Sep 24th, 2021 |
27:27
...a warehouse worker about motivation, and Big Tech
This is a conversation with my brother, Mark Stowell, about how the world of work has changed over the last 40 years for those on the shop floor working in manufacturing and logistics. What is it like working in a 24-hour high-tech environment in contrast to one with deadlines and mass orders? What is it like when computers and technology drive rates of performance and standards, instead of human beings? How does this affect the motivation of people who work in these environments and the relationships we build?
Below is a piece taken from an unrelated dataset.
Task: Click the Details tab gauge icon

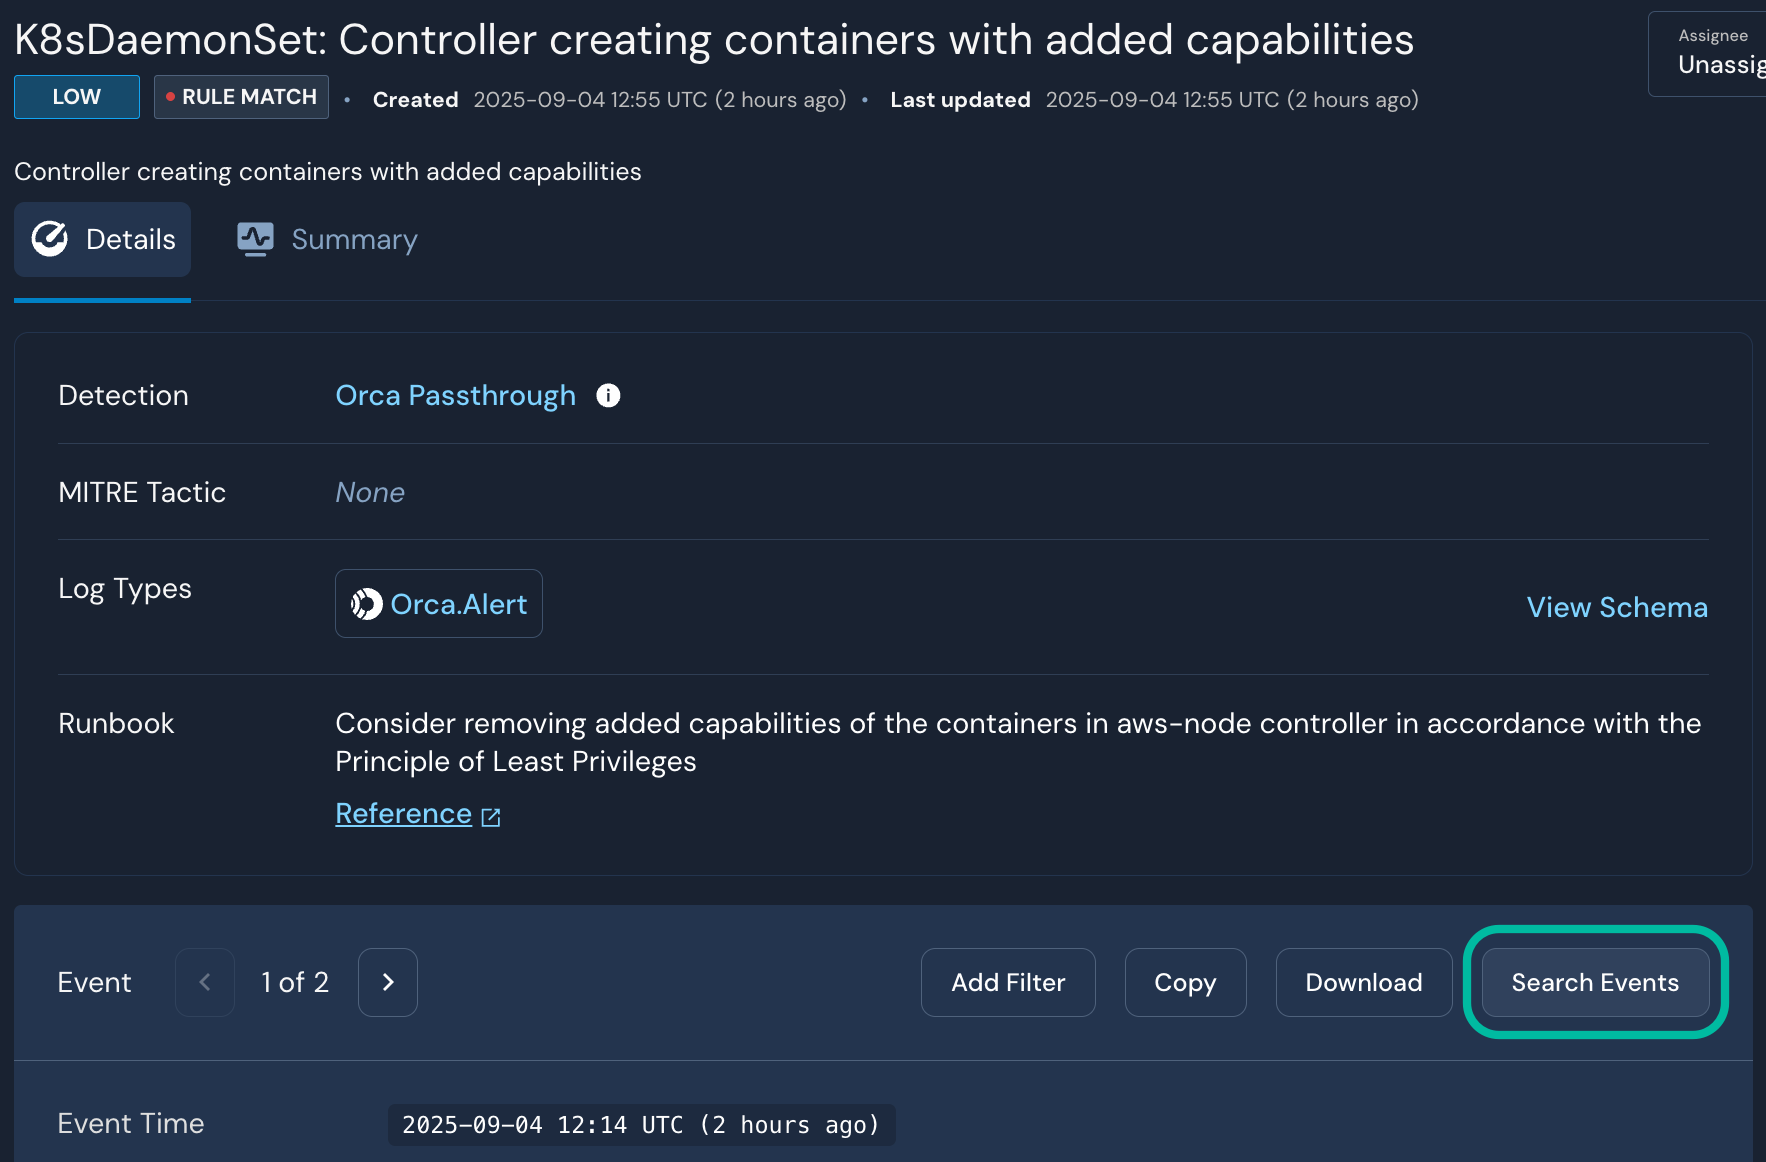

Indeed, does it make a difference to who wants to work there?
The backdrop to our chat is that, for the last two years Mark has worked in the shipping department at a large Amazon Fulfilment Centre, and when Amazon arrived in the local area and created several hundred new jobs in 2019, I was surprised to learn (contrary to all I’d previously heard) that the contract terms, wages and working conditions were good; and better than most other places offering unskilled work.
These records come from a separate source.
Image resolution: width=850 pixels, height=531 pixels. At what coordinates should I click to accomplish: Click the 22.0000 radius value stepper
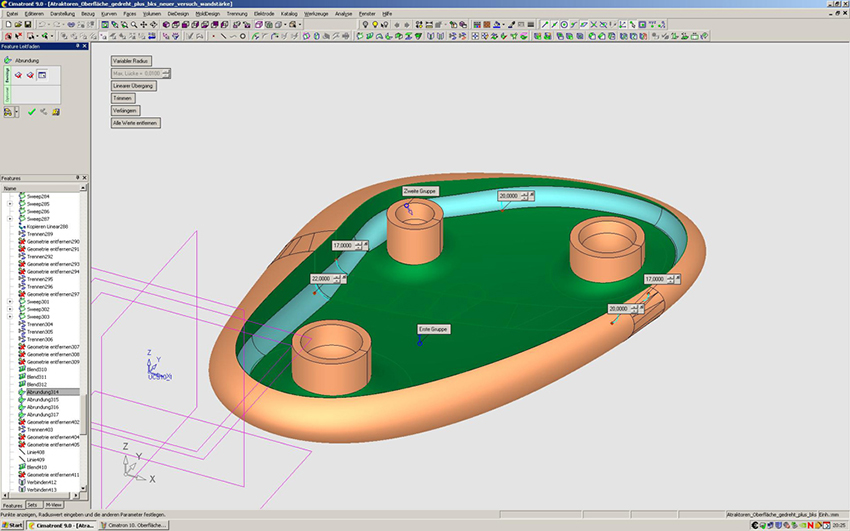(339, 279)
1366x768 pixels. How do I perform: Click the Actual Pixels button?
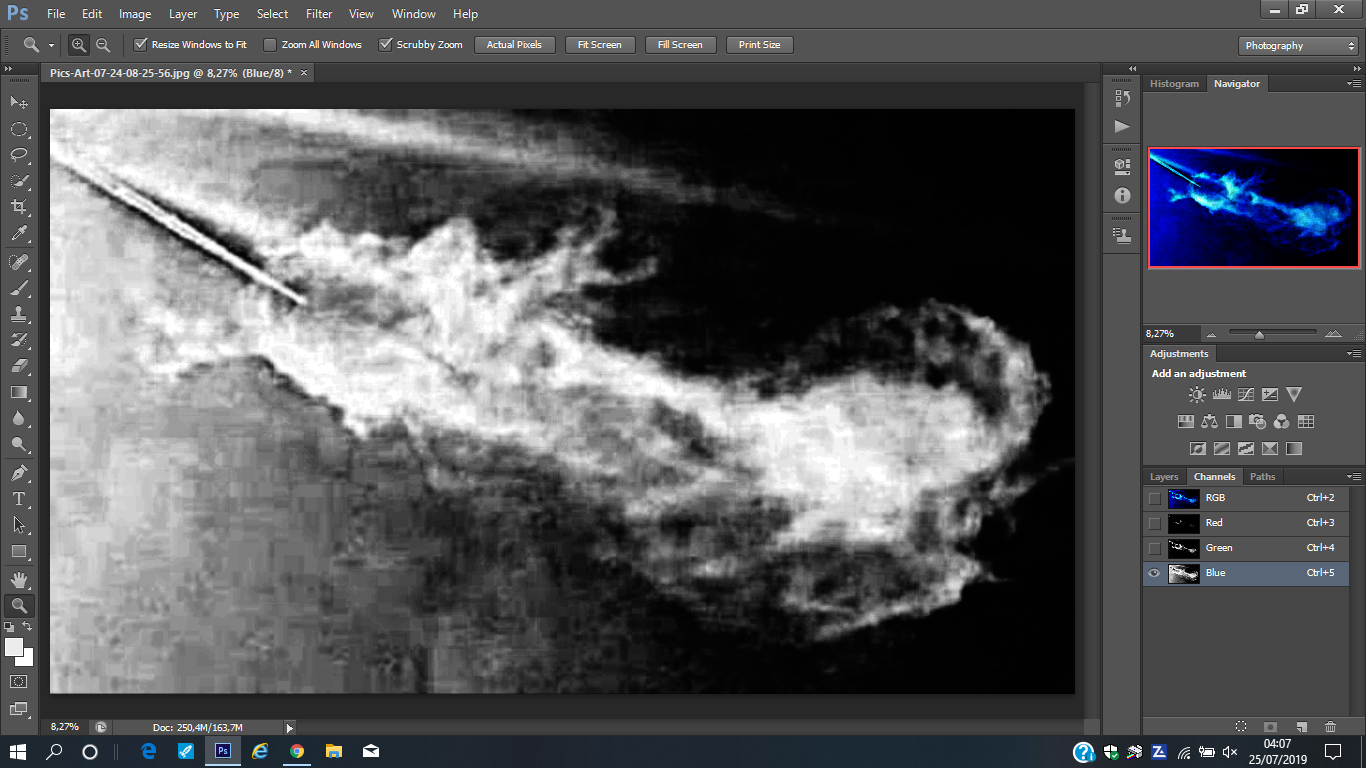pyautogui.click(x=514, y=45)
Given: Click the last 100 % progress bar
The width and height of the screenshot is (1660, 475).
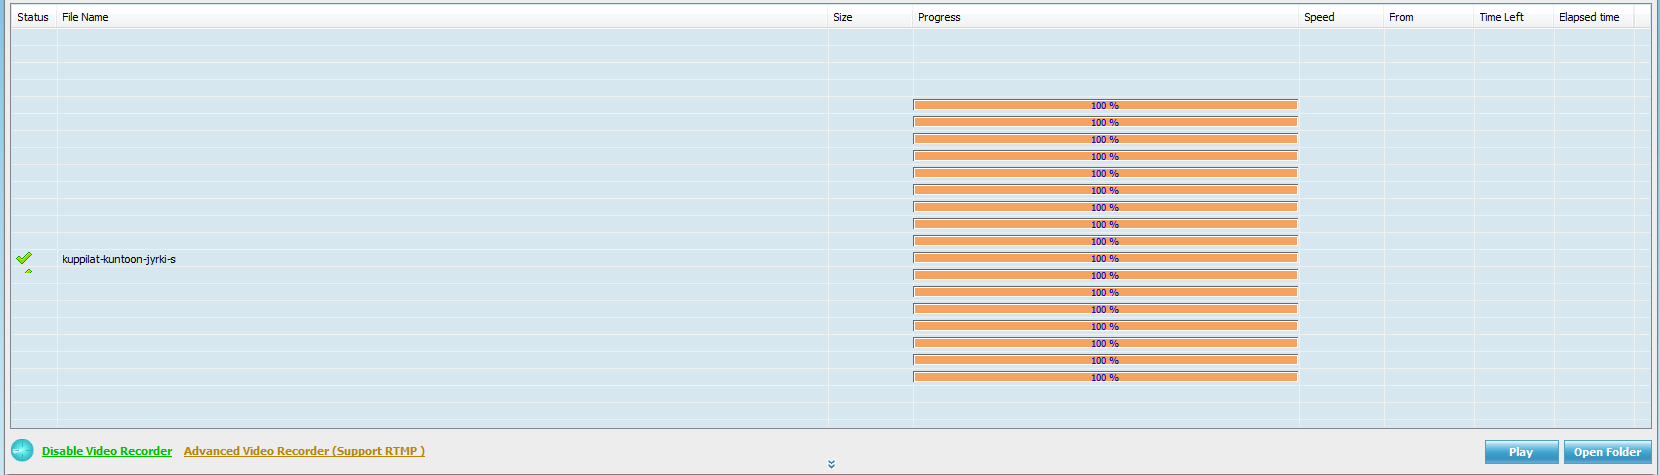Looking at the screenshot, I should [1105, 377].
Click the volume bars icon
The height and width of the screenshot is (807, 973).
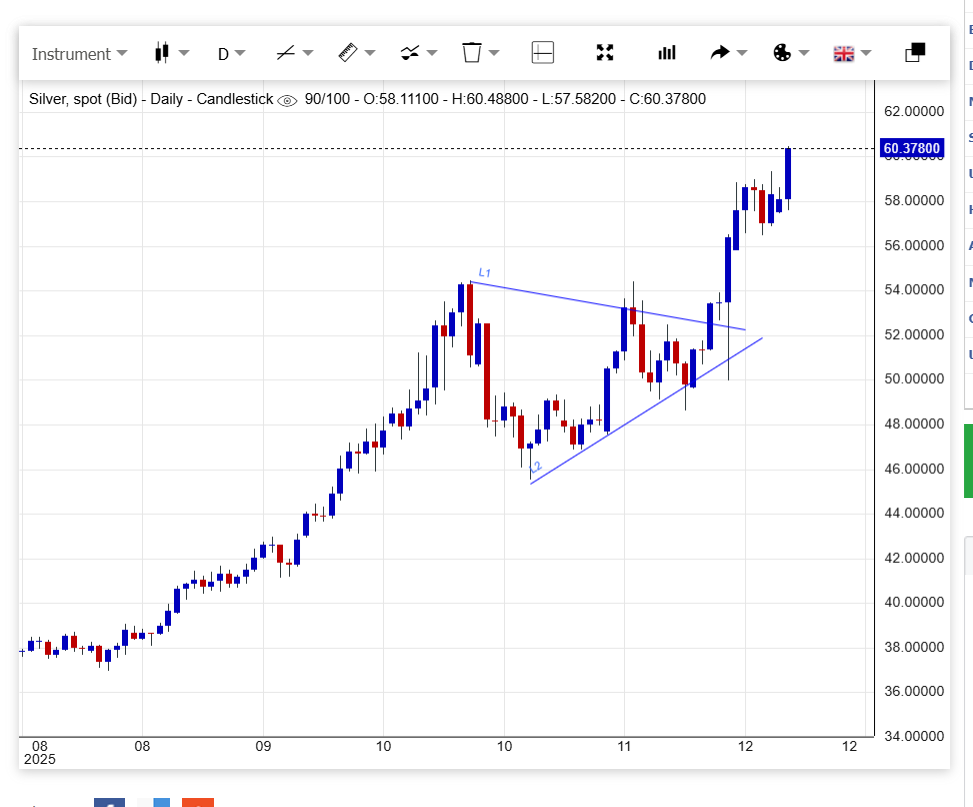coord(667,53)
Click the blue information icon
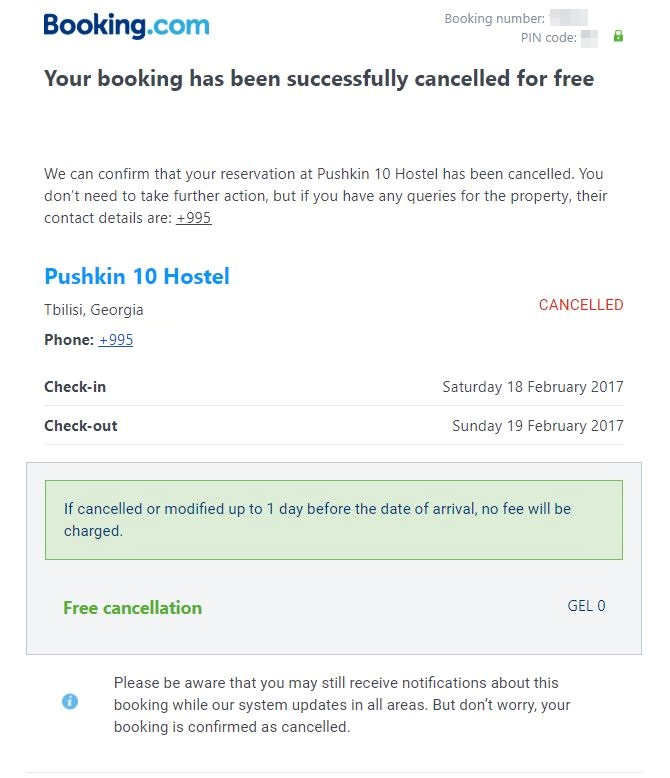 (x=70, y=701)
In this conversation, Mark covers in fascinating detail some of the routine aspects of the various jobs he’s done over the years, and through his analysis of how the workplace has changed, offers an insight to the human consequences of relying on and giving more authority to machines. The question it left me with is – what can or should we do about this? Because whilst we are motivated by the benefits of greater productivity and convenience that technology brings, the workplace is also where we build relationships and stronger local communities, without which we can't survive.